▸ **PROBLEM TO SOLVE**
Copy out part of the listing below, starting at the line that contains "The width and height of the screenshot is (576, 360)." and stopping after the line that contains "coord(97,168)". Add 9 to each coordinate in the answers and leave every other line unchanged.

▸ **THE DATA**
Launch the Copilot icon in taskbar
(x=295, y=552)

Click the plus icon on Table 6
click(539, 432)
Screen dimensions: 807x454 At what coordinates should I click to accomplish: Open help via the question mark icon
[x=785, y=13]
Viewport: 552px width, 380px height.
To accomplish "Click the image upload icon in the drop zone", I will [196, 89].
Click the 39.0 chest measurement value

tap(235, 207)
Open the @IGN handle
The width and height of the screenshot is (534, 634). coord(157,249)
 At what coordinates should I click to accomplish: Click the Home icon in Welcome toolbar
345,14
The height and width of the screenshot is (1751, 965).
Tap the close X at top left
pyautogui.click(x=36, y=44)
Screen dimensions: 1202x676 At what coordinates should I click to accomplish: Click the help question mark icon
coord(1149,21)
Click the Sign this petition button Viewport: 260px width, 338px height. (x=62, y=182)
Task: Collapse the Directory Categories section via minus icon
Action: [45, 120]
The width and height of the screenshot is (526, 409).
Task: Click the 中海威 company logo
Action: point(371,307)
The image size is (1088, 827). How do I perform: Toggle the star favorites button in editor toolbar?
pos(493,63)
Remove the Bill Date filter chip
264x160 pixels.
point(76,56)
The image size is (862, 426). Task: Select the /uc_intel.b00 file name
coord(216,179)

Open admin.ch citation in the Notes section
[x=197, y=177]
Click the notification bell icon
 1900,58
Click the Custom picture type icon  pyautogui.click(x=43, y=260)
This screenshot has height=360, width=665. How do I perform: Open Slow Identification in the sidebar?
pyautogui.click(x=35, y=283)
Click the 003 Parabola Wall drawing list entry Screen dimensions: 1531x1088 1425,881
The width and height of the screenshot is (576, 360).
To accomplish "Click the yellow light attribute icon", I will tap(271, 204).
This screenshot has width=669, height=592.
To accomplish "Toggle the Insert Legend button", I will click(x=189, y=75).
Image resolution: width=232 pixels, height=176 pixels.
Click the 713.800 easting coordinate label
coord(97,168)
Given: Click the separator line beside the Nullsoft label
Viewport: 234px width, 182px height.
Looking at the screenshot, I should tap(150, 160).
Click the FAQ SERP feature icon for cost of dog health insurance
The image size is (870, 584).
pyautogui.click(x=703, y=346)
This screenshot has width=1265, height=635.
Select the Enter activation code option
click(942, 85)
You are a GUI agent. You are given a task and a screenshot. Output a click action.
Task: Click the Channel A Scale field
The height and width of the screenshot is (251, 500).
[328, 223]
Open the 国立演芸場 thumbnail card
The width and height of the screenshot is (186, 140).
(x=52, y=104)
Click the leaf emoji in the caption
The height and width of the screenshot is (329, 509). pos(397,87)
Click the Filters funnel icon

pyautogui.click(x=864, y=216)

▸ **ANSWER FOR THIS EXERCISE**
The width and height of the screenshot is (576, 360).
To accomplish "Click the yellow light attribute icon", I will tap(280, 213).
This screenshot has width=669, height=592.
To accomplish "Toggle the Insert Legend button", I will click(x=198, y=84).
Image resolution: width=232 pixels, height=176 pixels.
Click the 713.800 easting coordinate label
coord(106,177)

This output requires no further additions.